Картины продавались. Скоро их совсем не останется, и тогда нечего будет выставлять. Золтан все время повышал пены; он только что повысил их опять; но картины все-таки продавались. Люди хотели платить высокие цены. Приятно будет потом похвастать: — Видите этого Детаза. Я заплатил за него девять с половиной тысяч в прошлом году на выставке. Уайднер предлагал мне через, несколько дней двенадцать, но я не отдал. — И директор банка или цементный магнат, пыхтя толстой сигарой, добавит: — Лучшее помещение для денег — выдающаяся картина. Она застрахована. Вообще, это все равно, что текущий счет в банке. Когда-нибудь она будет стоить больше, чем весь мой бизнес.
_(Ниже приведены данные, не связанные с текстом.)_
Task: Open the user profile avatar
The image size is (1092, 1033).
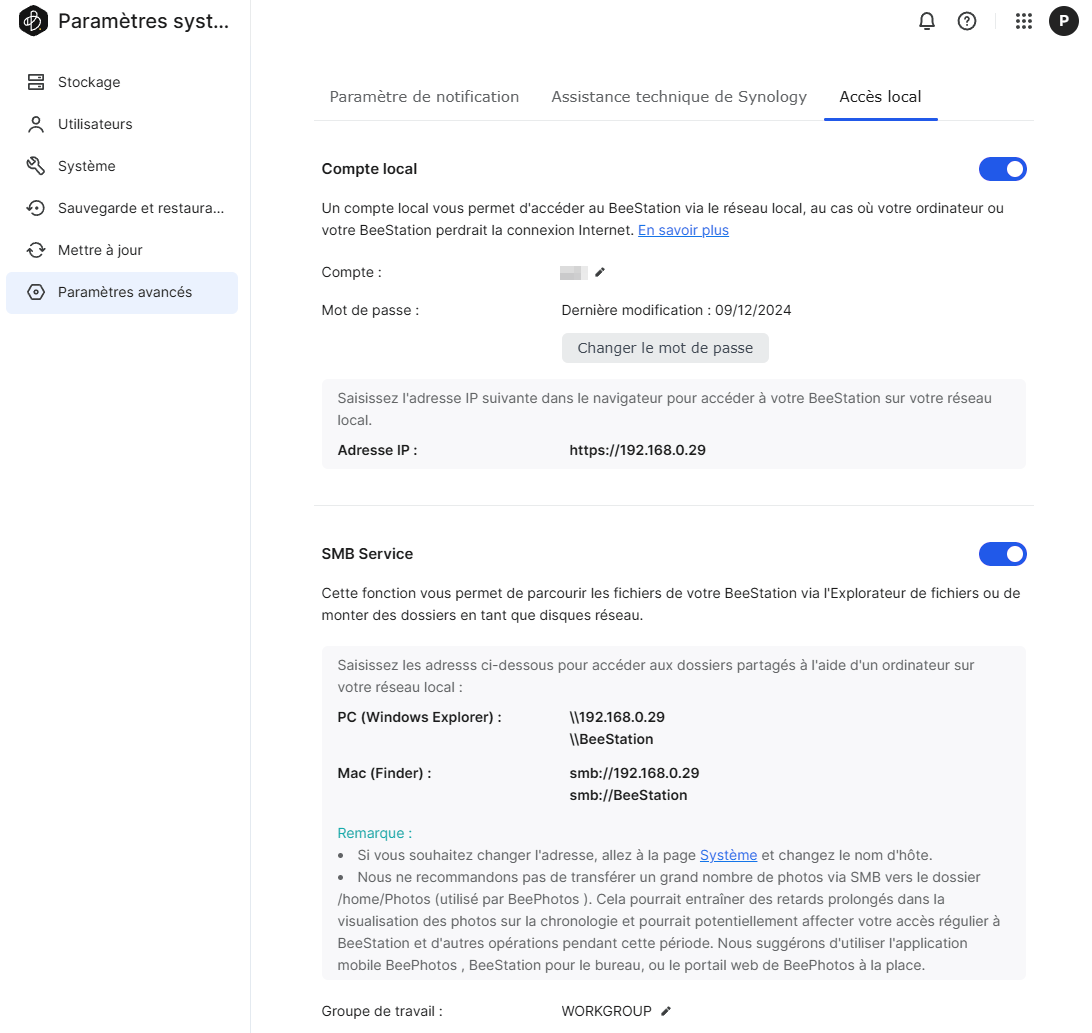Action: pos(1063,21)
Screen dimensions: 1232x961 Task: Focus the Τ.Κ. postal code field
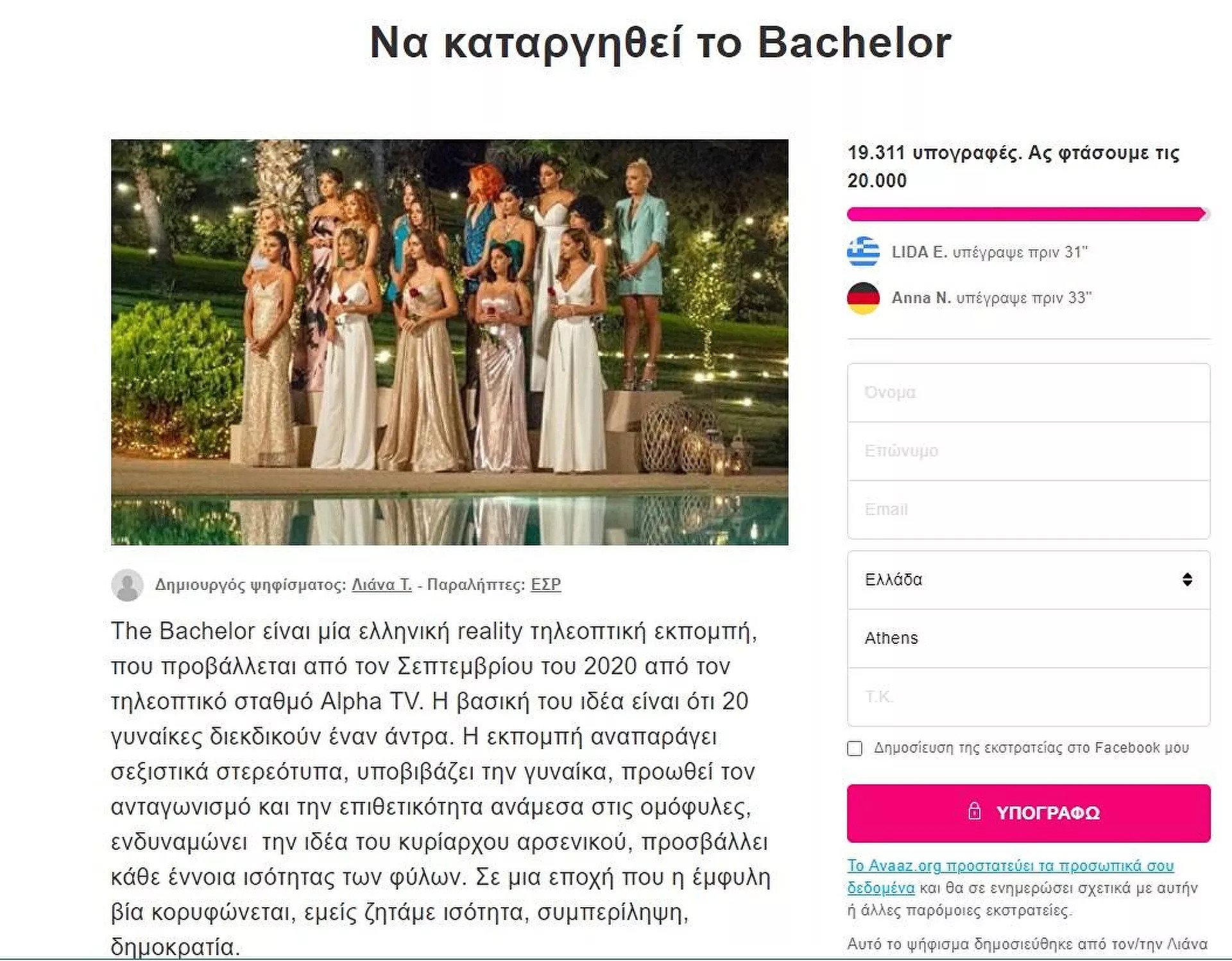click(x=1028, y=697)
Вы слышали, конечно, об этом художнике, — трагическая история, — на войне ему обожгло лицо, и потом он сидел на Антибском мысу в маске и писал море и скалы. — Дело было не совсем так, но это не важно.
IIПосле выставки счастливая чета обычно отправлялась в один из ночных клубов. Эти клубы были весьма изысканными заведениями, отделанными с крикливой роскошью, и там можно было пить всевозможные спиртные напитки, словно такого обстоятельства, как сухой закон, вовсе не существовало. В некоторых из них получить столик удавалось не всякому, а только человеку с известным положением, и требовалось уплатить особую прибавку «за прибор» в размере двадцати долларов. Во всех клубах играл джаз, и конферансье ловко и остроумно руководил «выступлениями в зале» певцов и танцовщиц, получавших высокие оклады. Время от времени посетители танцевали; саксофон стонал, трубы визжали и барабаны гремели, делая отчаянные попытки расшевелить этих людей, которые с унылым видом шаркали по полу, двигаясь словно во сне. Ланни даже становилось жаль владельцев этих клубов, ведь они прилагали столько усилий, чтобы заведение шло и чтобы оно было «с перцем». Выдохшиеся магнаты нуждались постоянно в новых возбудителях, иначе они задумаются, — и что они тогда подумают?
Когда Ланни и Ирма отправлялись в одно из таких заведений, они заказывали столик заранее; едва они появлялись в дверях, как на них падал луч прожектора, оповещая всех присутствующих, что вошли знаменитости. Когда они занимали место за столиком, конферансье произносил маленькую приветственную речь, после чего им полагалось встать в ослепительном свете прожектора и раскланяться. Будь они актерами или еще чем-нибудь в этом роде, они могли бы произнести маленькую ответную речь; но высокомерные люди высшего света, не зная что сказать, считают это ниже своего достоинства. Затем певцы пели для них, куплетисты отпускали по их адресу два-три шутливых замечания, гитаристы с гавайскими гитарами подходили к ним и исполняли серенаду, цыганские танцовщицы строили Ланни глазки и соблазнительно изгибались. Баловни судьбы оставались центром общего внимания, пока какая-нибудь кинозвезда или чемпион бокса, в свою очередь, не завладевали им.